Oefennummers: |
Toelichting:
Op de eenentwintigste zondag na Trinitatis, de zondag waarop Cantate 109 in première ging (17 oktober 1723), leest de kerk uit het vierde hoofdstuk van het evangelie van Johannes de verzen 46-54. Daarin vermaant Jezus een hoveling die, van verre aangereisd, Jezus verzoekt bij hem thuis zijn zoon te komen genezen, om niet pas tot geloof te komen wanneer hij zichtbare tekenen of wonderen heeft aanschouwd; op Jezus' verzekering dat zijn zoon is genezen aanvaardt de man de thuisreis en treft zijn zoon inderdaad gezond weer aan.

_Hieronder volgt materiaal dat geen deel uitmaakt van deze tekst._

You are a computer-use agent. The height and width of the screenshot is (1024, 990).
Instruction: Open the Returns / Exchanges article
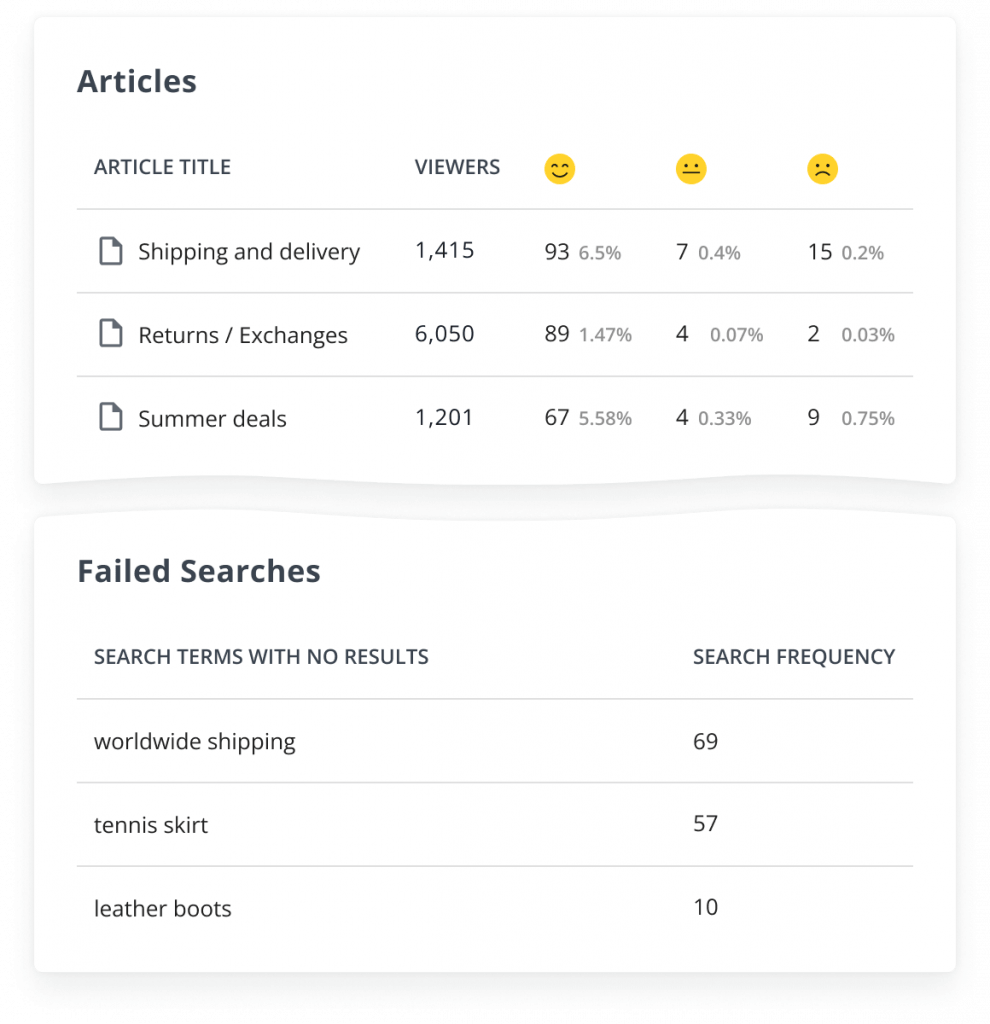coord(243,335)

Om de spanning tussen geloof en ongeloof te thematiseren kiest Bachs onbekende librettist als tekst voor het openingskoor de uitroep van een man in een vergelijkbare situatie uit het evangelie van Marcus (9:24):
Heer, ik geloof, kom mijn ongeloof te hulp
. De hele cantate zal, op allerlei niveau's, van detail tot structuur, het innerlijk conflict in beeld brengen van de hoveling, als representant van de weifelachtige gelovige. Twijfel en ongeloof overheersen in het eerste recitatief/aria-paar voor de tenor, zekerheid en godsvertrouwen in het tweede, voor de alt.